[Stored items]

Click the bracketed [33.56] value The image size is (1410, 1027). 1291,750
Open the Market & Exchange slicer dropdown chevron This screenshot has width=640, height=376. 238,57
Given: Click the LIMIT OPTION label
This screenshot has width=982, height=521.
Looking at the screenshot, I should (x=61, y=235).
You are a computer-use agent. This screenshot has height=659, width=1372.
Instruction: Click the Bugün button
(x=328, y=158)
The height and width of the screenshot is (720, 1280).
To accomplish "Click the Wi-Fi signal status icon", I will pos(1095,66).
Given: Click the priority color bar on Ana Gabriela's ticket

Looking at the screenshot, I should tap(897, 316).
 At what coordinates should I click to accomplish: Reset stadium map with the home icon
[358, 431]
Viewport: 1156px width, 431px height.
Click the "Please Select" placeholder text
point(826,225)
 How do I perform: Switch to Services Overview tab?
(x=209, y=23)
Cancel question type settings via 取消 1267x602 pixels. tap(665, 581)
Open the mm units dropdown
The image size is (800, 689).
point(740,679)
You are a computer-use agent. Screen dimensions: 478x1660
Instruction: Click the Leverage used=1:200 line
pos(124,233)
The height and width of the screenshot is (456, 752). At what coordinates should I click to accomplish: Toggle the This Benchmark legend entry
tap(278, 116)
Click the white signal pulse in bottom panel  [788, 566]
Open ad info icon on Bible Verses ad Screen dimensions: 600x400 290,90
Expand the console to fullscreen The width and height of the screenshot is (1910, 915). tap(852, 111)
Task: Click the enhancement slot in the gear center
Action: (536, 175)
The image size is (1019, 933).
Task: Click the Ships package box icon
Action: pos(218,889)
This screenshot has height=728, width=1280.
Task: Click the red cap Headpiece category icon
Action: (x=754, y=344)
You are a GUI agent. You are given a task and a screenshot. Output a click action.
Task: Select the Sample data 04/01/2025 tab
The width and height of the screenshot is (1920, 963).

[About this exercise] Out of the entries, pull every line that mentions "dimensions".

[Output of the exercise]
You are a computer-use agent. Screen dimensions: 478x1660
Open ad info icon on Bible Verses ad Screen dimensions: 600x400 290,90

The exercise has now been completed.